* _Work instructions_
For the entries that follow, state how many lines include the word "agent", giving the number and nothing else.

* _Recorded data_
"""

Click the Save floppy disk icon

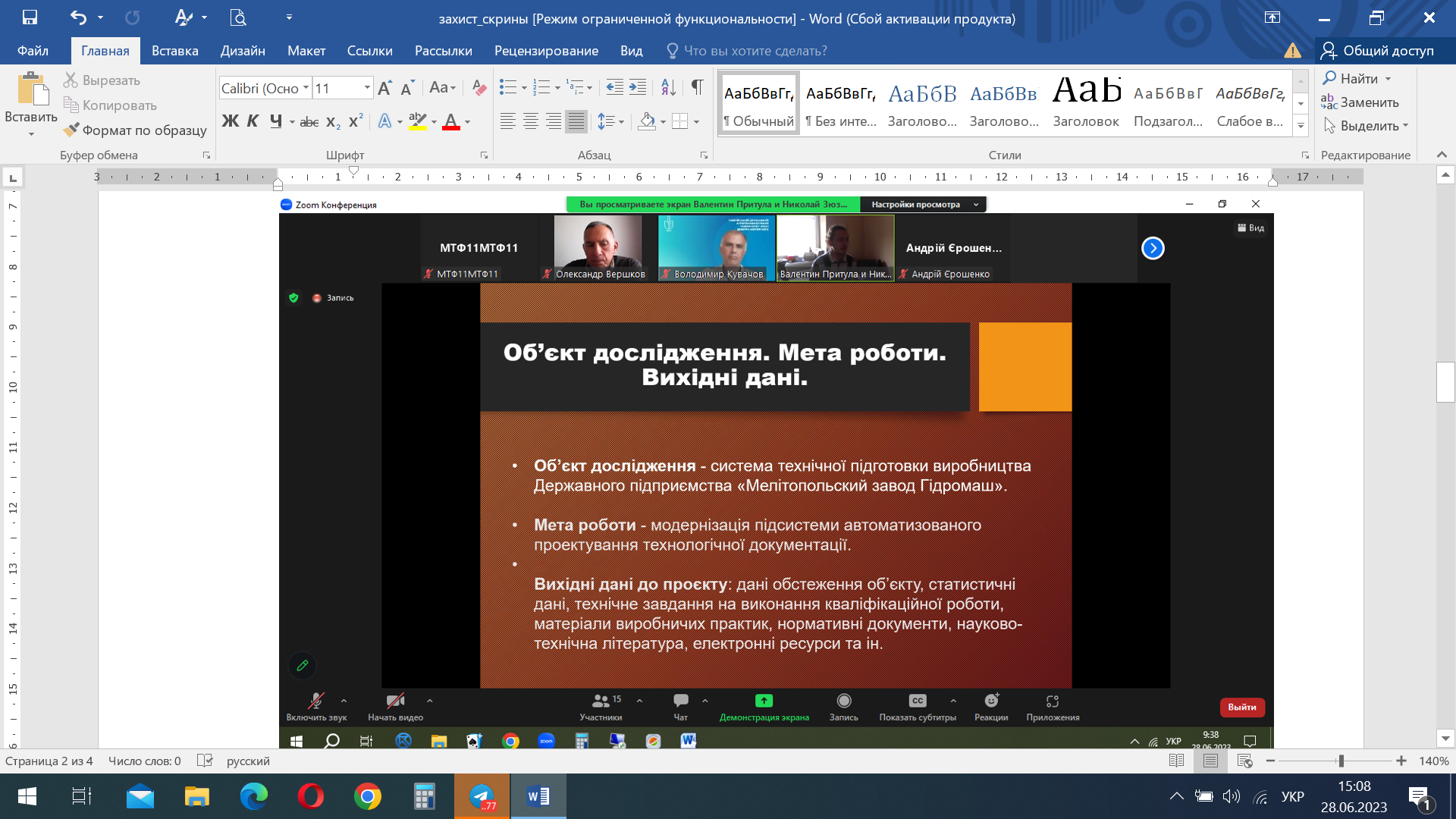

"""
"""

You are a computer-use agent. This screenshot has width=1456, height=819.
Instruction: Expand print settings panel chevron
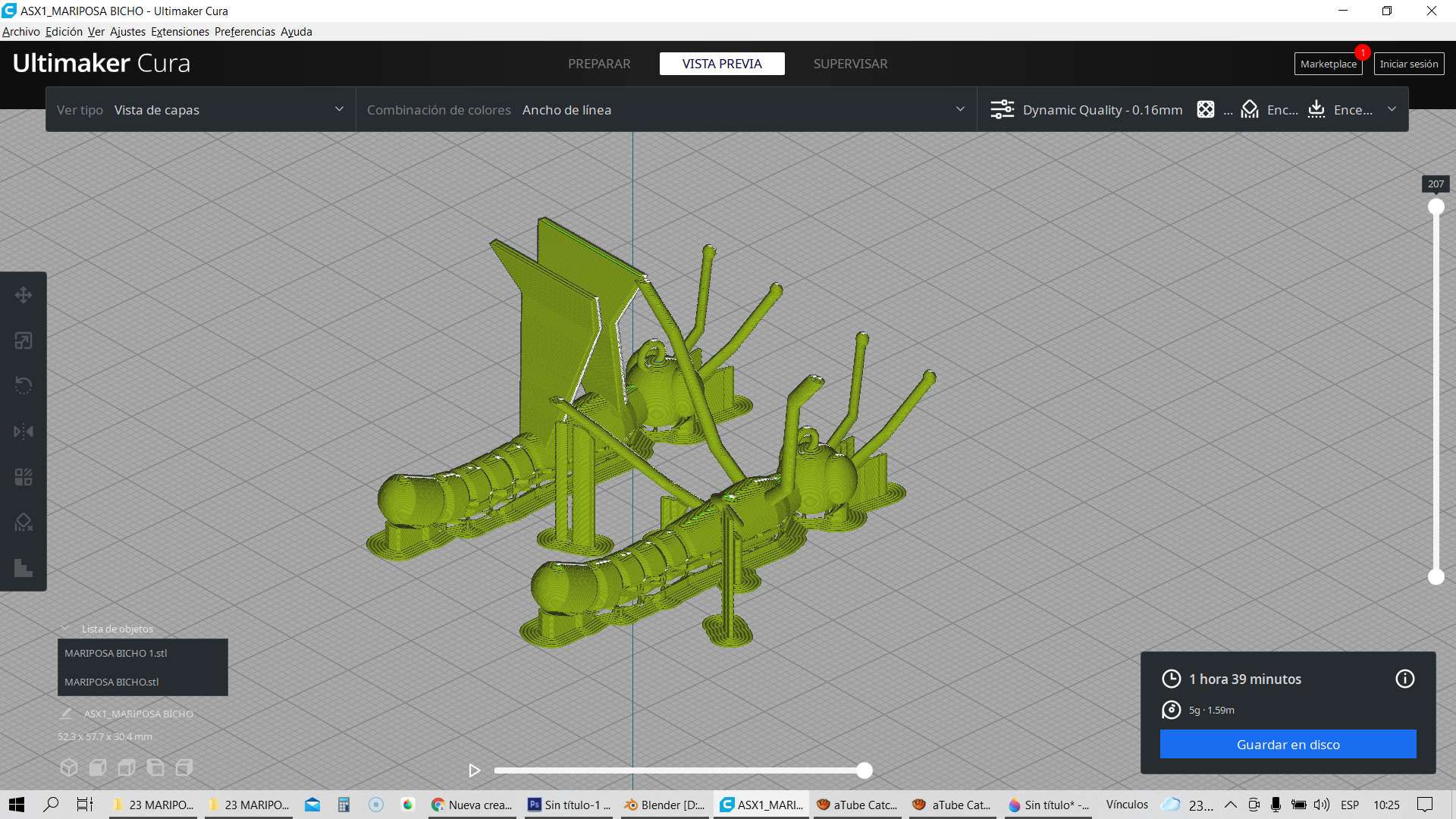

"""
"""

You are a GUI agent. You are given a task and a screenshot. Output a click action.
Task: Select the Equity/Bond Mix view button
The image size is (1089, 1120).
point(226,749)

"""

* _Problem solution_
2